To ask the Secretary of State for Health what arrangements are in place within NHS hospitals to monitor whether patients from overseas are eligible for free treatment on the NHS. 
Entitlement to national health service hospital treatment is based on residence in the United Kingdom. People who are not normally resident in the UK are subject to the provisions of the National Health Service (Charges to Overseas Visitors) Regulations, as amended, in 1991 (SI No. 438), 1994 (SI No. 1535), 2000 (SI No. 602), 2000 (SI No. 909).The regulations place a responsibility on NHS trusts to establish a patient's residence.

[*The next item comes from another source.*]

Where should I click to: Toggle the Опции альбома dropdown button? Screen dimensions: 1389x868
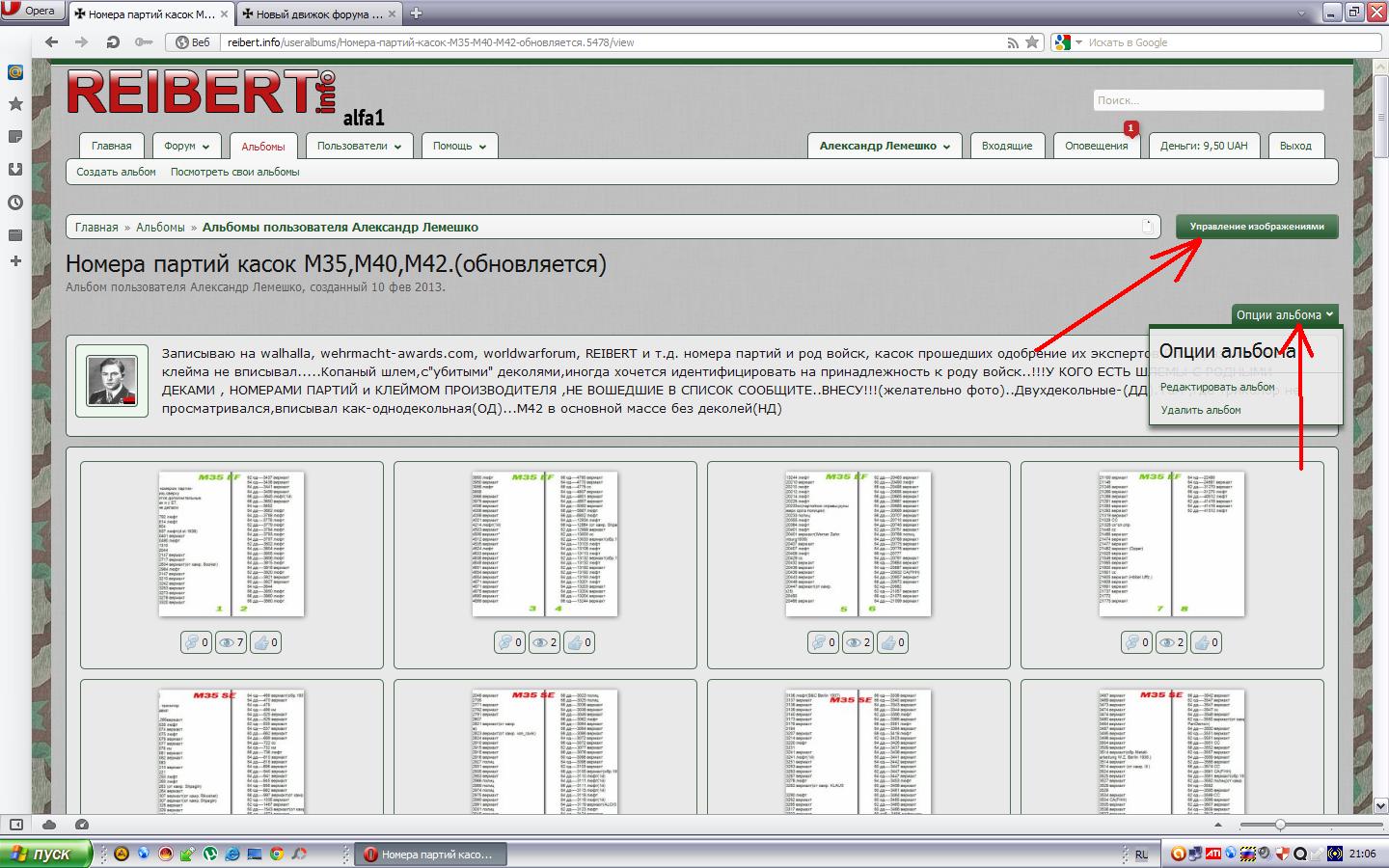pos(1284,315)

All patients should be asked, as a routine part of the admissions procedure, about their residence in the UK. A more detailed interview follows if it appears that they may be liable to charges. The Department of Health issued guidance to the NHS on this in 1988. Updated guidance was issued on 27 July 2003.
To ask the Secretary of State for Health what entitlement overseas residents have to free NHS treatment, with particular reference to primary care. 
Overseas residents visiting the United Kingdom are eligible for free emergency or immediately necessary treatment from a primary care provider. For other primary medical care general practitioners or personal medical services, providers may accept such people as registered patients or as fee paying private patients. The Government expect general practice to exercise this discretion with sensitivity and due regard to the circumstances of each case. NHS walk-in centres routinely charge overseas visitors for use of the service.